I stopped seeking Erwin out. And at first that just meant a few lonely nights for me, but then it seemed that Erwin began to notice my absence. I noticed him staring at me a couple of times during larger training sessions and meals. Finally, he called out to me after I had left the mess hall after dinner one evening.
"Levi," I heard him call from a distance behind me.
I didn't turn and kept walking.
"Levi," he called again, but I still didn't respond. Finally, he jogged up behind me and his tone sharpened a little. "Levi!" he said as he came up behind, too close to pretend I hadn't heard him. "Did you hear me? Where are you going?"
"Nowhere. I'm off duty so I'm going back to my room." I turned away from him and kept walking.
"Stop!"
He grabbed my hand and pulled me to a halt. I flicked a glare back up at him, not liking to be forced to do anything. But he looked down at me with confusion.
"Levi are you avoiding me?"
"No."
"Really?"
Though normally not confident in my ability to best Erwin in strength, my anger helped me yank my hand away from him with such force it hurt. He gazed at me in disbelief as I examined the red marks his nails had just made around my wrist, though unintentionally.

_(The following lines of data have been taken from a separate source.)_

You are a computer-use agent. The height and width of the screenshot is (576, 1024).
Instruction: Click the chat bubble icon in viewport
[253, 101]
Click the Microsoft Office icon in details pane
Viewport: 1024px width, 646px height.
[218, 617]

"What's to avoid?" I muttered, ignoring his shock. "I don't have any business with you, so why would I seek you out? I haven't been neglecting my duties, have I?"
"You know that's not what I mean," Erwin replied in a dark undertone. I shivered. "You're not busy with your squad anymore, but it's been weeks since we met. Why don't you come to my room?"
I raised an eyebrow at him. "Because I don't feel like it. Is it that big an inconvenience to you? Are you so desperate to have rough sex?"
Erwin recoiled, anger clouding over his expression unexpectedly. Was he offended by that? "Don't be vulgar," he muttered, and I noticed his gaze flick toward a couple of subordinates passing nearby.
Pain flickered through my chest at those words. "Mm," I murmured, looking away and wishing this would be over quickly. "I guess you'd like me better if I weren't vulgar, huh?"
"What are you talking about, Levi?" Erwin demanded, again looking angry.
"That is too bad. But maybe I don't like not being liked for that reason." I started to walk away again and as I did said over my shoulder, "Talk to me if I'm shirking my duties."
I heard him take a breath as if to object, but he stopped himself. I didn't venture to wonder how he felt about being rejected by me, but I didn't entertain any hopes that he might miss me. I returned to my room. As I closed the door behind me, it felt like closing the door on this stupid love I'd briefly entertained. And that, well…that felt like shit.